Nonviolent Meetings

Nonviolent Meetings

Two outstretched hands meet

Around a month ago I wrote a post on Nonviolent Conferencing. Central to that idea – well, more of an appeal, really – was the use of the four steps of Nonviolent Communication as a framework for the conference and the delegates’ participation:

  1. Say what you saw, or heard (a simple evaluation-free statement)
  2. Say what you felt (it can help, initially, to pick from a list)
    “I feel…”
  3. Say what you need (again here’s a handy list)
    “…because I need/value…”
  4. Make a request (the concrete actions you would like taken)
    “Would you be willing to…?”

Having set through a number of meetings this week, I’m minded of much the same dysfunctions in meetings as I see in the more traditional formats for conferences:

  • Speakers not in tune with their own needs nor the needs of their audience.
  • “Push” of more-or-less random information – often of little interest or relevance to the audience.
  • Tendency to talk about things that work well, rather than air problems that need fixing. Whereas a Solutions Focus is nice, often things that could benefit from others’ positive solutions do not get mentioned.
  • Failure to engage with the emotions of the audience (cf Emotioneering).
  • Little or no fellowship – limited sense of collaboration and mutual learning.
  • Fear, obligation, guilt and shame preventing anyone leaving the room, or even saying anything about their frustrations with the meeting.
  • The prospect of future meetings following just the same format, with just the same frustrations.

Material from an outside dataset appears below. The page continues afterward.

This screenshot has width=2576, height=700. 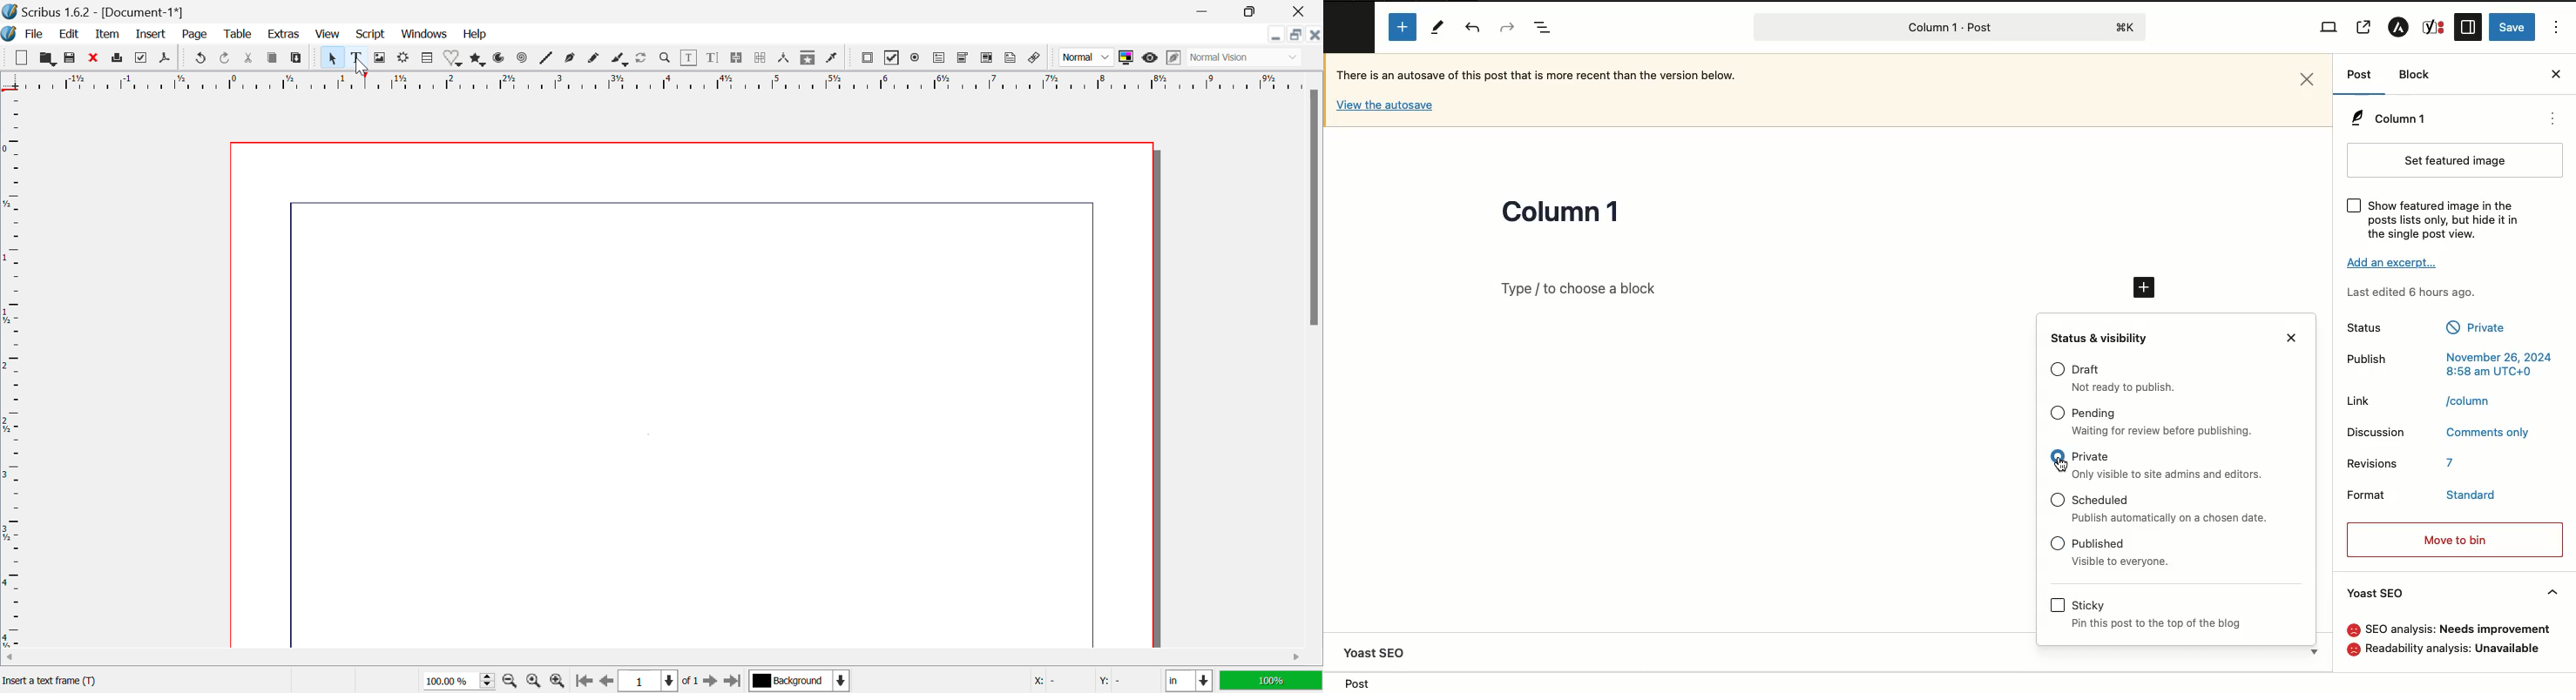 I want to click on cursor, so click(x=2066, y=467).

And in the same vein as Nonviolent Conferencing., I can see nonviolence bringing much improvement to the standard meeting experience.

How would this work?

Basically, the Nonviolent Meeting would bring together

  • folks with specific (topic-related) needs, and
  • folks who might be able and willing to help meet those needs.

Each participant would:

  1. Share with the meeting one or more observations (things seen, heard or otherwise observed at their places of work, and related to the topic at hand – free from judgements or evaluations).
  2. Share what they felt about the thing(s) observed.
  3. State what they was needing, needs which caused them to feel that way.
  4. Make one or more specific requests (non-demanding, positive, actionable) of the other folks in the meeting), in the hope that someone (or some number of those folks, together) might be able to meet their request(s).

Following a request (or requests), the folks in the meeting can then, together, consider how they might contribute, singly or in fellowship, to the satisfying of each request.

Aside: This approach might also serve to encourage some focussed thought in preparing for the meeting. I know from my own experience with Nonviolent Communication how difficult it can be sometimes to go from an observation, to a well-identified feeling, to an underlying need, to a specific request, particularly on-the-hoof. Having some preparation time beforehand to follow through the four steps of NVC might be helpful, especially if one could have some colleague or coach to help in the preparation.

Seems to me this could cut out a whole passle of la-la yadda-yadda talk, and get to the crux of the issues on the table – needs that folks have, that they need help with, help from the other folks around the table.

I’d be interested to hear if you’d be willing to give it a go in your next meeting? And to hear your feedback on the idea.

– Bob

Further Reading

Nonviolent Communication ~ Marshall B. Rosenberg
Speak Peace in a World of Conflict ~ Marshall B. Rosenberg

  1. Another awesome resource for preparing to facilitate meetings is ‘The Art of Focused Conversation’, 2000,created by The Canadian Institute of Cultural Affairs. The bibliography includes many great authors that readers of Bob’s blog will already be familiar with.

    The Focussed Conversation is a method of Meeting Facilitation that builds on 4 stages of facilitated questions that bear a striking resemblance to NVC.
    The types of questions revolve around ‘objective’, ‘reflective’, ‘interpretive’, and ‘decisional’ aspects of the topic at hand. I see the resemblance in that

    ‘objective’ maps to observation in NVC (what was seen, heard, recorded, noted about the topic)

    ‘reflective’ maps to feelings in NVC (what was your response, reaction, feeling to those observations)

    ‘interpretive’ maps (not as neatly) to needs in NVC (what significance does this have for you)

    ‘decisional’ maps to requests in NVC (what action would we (I) like to come out of this).

    The book has 100 templates for a huge variety of topics that people in organizations might need – with sample questions for each of the 4 stages of the Focused Conversation.

    For someone new to NVC, and not sure how to use it in a meeting setting, this book could be considered a stepping stone ( or perhaps even a final destination).

  2. Bob, I like the direction of this post: It states clearly why you would like changes, what you would like changed, and how it might be done. Nice job!

    I like the idea of participants being able to say what they think and feel. That won’t happen, in my experience, unless participants feel safe to speak their truth. So if it’s a newly constituted group, I suggest starting the meeting with an exercise to create safety guidelines for the meeting. This action may build a portion of the foundation necessary for people to feel safe enough to say what they think and feel. For groups that have experience working together, I suggest some kind of centering exercise that reminds participants of safety agreements.